Si d’aventure il en doutait, le porteur de la Transition écologique saura que l’environnement est un monde sans repos. Après son malaise à l’Assemblée nationale, l’ancien journaliste et présentateur a encore dû monter au créneau contre le braconnage des ortolans ou pour la défense du bassin d’Arcachon. À chaque fois ont suivi des accès de fièvre localisés et virulents.

À se demander où l’aventurier d’Ushuaia pourrait trouver refuge en France s’il lui venait des envies de déconnexion. Pas du côté du futur ou peut-être ex-aéroport de Notre-Dame-des-Landes : trop de tensions. Pas dans les parages de Fessenheim, ni des 17 centrales nucléaires qu’il prévoit de fermer : trop de polémiques. Pas en Méditerranée : il ne pourrait y éviter durablement la grogne contre les boues rouges.

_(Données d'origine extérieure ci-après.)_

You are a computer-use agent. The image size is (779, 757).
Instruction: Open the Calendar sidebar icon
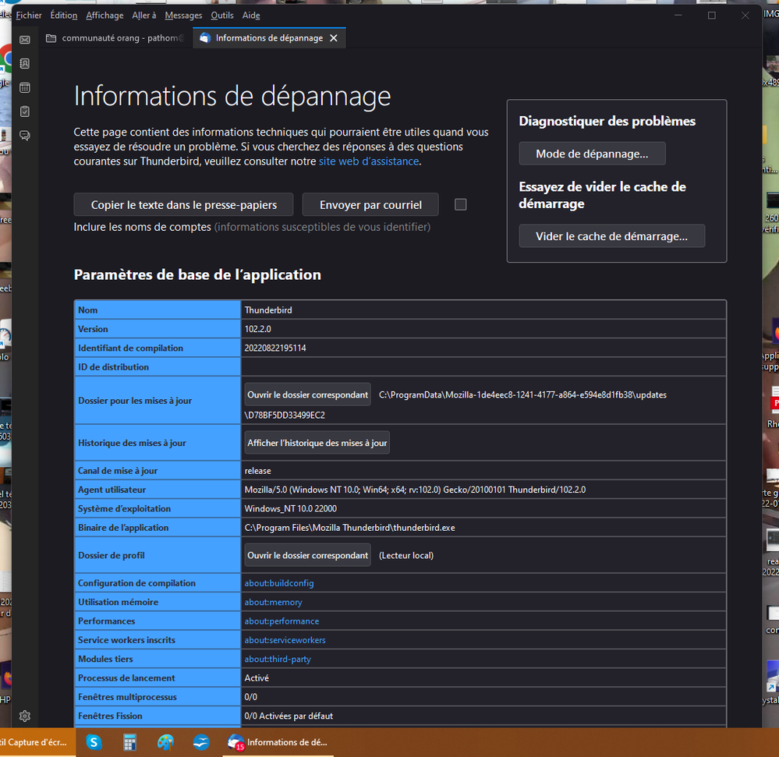(24, 87)

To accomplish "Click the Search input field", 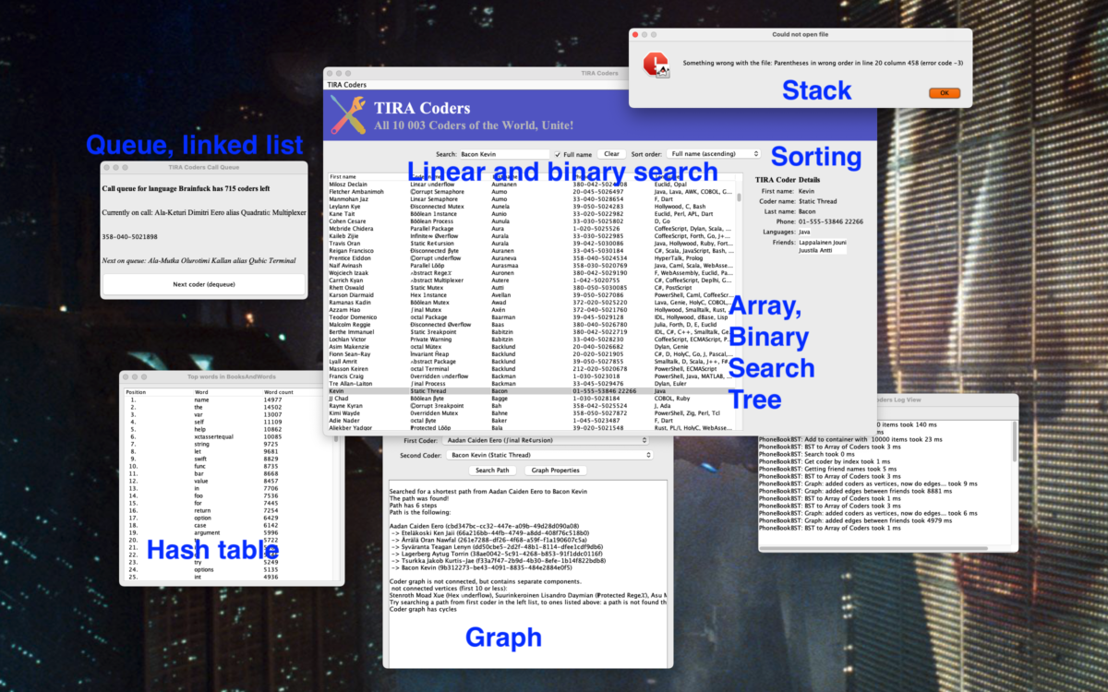I will coord(504,154).
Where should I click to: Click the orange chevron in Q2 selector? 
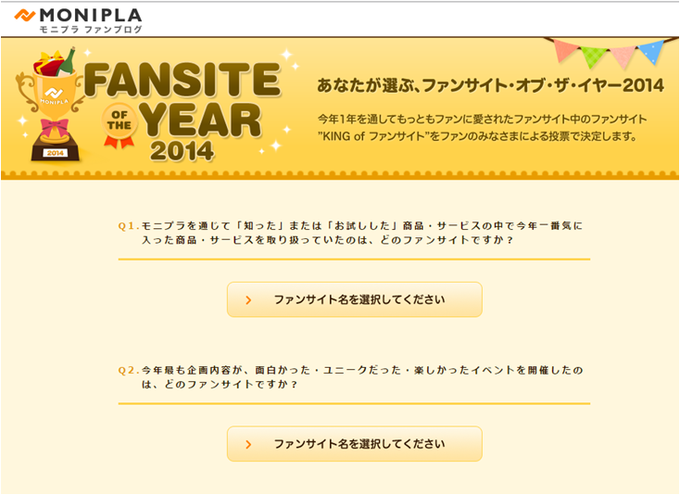(248, 444)
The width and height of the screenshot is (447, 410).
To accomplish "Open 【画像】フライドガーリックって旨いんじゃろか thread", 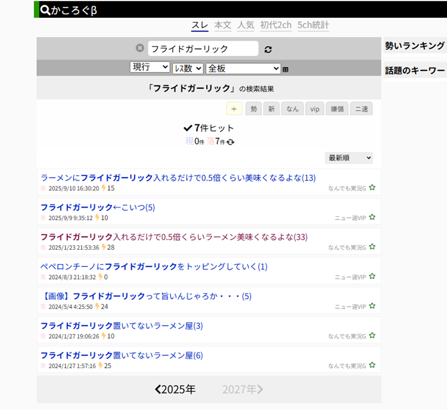I will pos(146,296).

Aucune région n’échappe plus au débat écologique. Air des villes ou animaux des champs, nucléaire à Flamanville ou feux de forêt, Hulot est attendu partout de pied ferme, son influence épiée de toute part.

Même dans la paisible Meuse, les opposants à la poubelle nucléaire de Bure guettent ce week-end son soutien. Ils ont avec eux des ingénieurs qui viennent de pointer des lacunes de sécurité. Alors que depuis 25 ans l’État promet d’injecter les milliards d’euros…

Y compris s’il se tait, Hulot fait du bruit. Avec ses revenus passés notamment, les plus élevés de l’équipe Macron. Les enquêtes d’opinion le créditent en revanche d’une cote en baisse, avant même ses premières grandes décisions. L’automne aussi s’annonce chaud.